#### Problem description:
Give the lines again exactly as they appear, beginning at the one with "1080x927 pixels." and ending at the last line of the records.

#### Extracted entries:
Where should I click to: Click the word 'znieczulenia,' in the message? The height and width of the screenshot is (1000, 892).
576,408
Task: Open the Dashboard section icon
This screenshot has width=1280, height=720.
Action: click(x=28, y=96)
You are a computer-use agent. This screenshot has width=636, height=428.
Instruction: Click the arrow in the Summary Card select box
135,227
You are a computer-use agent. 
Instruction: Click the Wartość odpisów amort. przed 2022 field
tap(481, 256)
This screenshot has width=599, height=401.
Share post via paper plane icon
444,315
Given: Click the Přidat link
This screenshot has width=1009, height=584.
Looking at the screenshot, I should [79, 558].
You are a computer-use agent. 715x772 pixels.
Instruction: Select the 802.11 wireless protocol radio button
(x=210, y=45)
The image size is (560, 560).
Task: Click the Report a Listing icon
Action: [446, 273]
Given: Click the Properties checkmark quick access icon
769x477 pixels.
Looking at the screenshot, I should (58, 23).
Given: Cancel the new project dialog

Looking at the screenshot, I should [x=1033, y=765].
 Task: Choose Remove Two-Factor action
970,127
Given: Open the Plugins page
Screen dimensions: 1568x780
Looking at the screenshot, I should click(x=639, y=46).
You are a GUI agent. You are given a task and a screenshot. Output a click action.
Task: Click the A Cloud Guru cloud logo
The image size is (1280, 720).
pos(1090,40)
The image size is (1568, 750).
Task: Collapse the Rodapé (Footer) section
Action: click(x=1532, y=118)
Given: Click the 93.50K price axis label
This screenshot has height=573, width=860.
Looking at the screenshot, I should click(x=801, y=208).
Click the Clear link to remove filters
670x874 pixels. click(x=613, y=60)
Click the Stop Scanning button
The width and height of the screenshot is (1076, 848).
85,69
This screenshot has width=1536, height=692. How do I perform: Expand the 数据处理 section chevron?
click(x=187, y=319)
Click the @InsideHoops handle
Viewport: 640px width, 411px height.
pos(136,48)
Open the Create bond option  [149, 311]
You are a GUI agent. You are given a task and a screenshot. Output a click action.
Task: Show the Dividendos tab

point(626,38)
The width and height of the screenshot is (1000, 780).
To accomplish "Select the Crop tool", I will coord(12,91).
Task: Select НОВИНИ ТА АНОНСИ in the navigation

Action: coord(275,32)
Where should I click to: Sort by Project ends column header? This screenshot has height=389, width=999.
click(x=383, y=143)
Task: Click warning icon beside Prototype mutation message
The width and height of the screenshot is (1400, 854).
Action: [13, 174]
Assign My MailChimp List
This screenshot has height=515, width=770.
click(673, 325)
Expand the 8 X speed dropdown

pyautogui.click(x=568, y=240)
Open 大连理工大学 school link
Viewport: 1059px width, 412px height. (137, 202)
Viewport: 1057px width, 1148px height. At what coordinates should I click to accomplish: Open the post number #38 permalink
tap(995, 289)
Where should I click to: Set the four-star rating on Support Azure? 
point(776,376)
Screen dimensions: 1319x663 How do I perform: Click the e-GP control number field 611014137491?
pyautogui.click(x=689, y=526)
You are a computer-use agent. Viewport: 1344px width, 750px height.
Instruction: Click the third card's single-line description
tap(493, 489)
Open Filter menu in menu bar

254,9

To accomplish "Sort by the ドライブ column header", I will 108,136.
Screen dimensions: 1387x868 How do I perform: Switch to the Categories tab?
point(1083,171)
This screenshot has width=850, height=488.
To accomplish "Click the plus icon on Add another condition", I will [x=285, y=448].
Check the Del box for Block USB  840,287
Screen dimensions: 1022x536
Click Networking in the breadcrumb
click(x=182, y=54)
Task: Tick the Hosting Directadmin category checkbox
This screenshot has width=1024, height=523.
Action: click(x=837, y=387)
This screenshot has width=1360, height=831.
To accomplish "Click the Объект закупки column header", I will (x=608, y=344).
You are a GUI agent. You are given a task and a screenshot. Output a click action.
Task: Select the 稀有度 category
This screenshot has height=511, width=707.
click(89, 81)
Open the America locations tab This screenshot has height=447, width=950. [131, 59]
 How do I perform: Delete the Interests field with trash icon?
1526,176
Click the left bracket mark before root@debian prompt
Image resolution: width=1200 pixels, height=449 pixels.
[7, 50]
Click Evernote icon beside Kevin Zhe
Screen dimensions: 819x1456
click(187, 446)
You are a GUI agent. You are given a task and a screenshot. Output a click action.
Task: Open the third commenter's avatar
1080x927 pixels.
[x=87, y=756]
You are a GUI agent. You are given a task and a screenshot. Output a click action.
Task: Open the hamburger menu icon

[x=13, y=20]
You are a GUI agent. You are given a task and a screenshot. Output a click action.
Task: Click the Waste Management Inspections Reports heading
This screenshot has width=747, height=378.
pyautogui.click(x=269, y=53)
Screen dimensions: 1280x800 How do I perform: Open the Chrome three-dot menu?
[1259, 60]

#### The answer:
1080x927 pixels.
[x=87, y=756]
You are a GUI agent. You are given a task and a screenshot. Output a click action.
Task: Open the hamburger menu icon

[x=13, y=20]
You are a GUI agent. You are given a task and a screenshot. Output a click action.
Task: Click the Waste Management Inspections Reports heading
This screenshot has width=747, height=378.
pyautogui.click(x=269, y=53)
Screen dimensions: 1280x800 How do I perform: Open the Chrome three-dot menu?
[1259, 60]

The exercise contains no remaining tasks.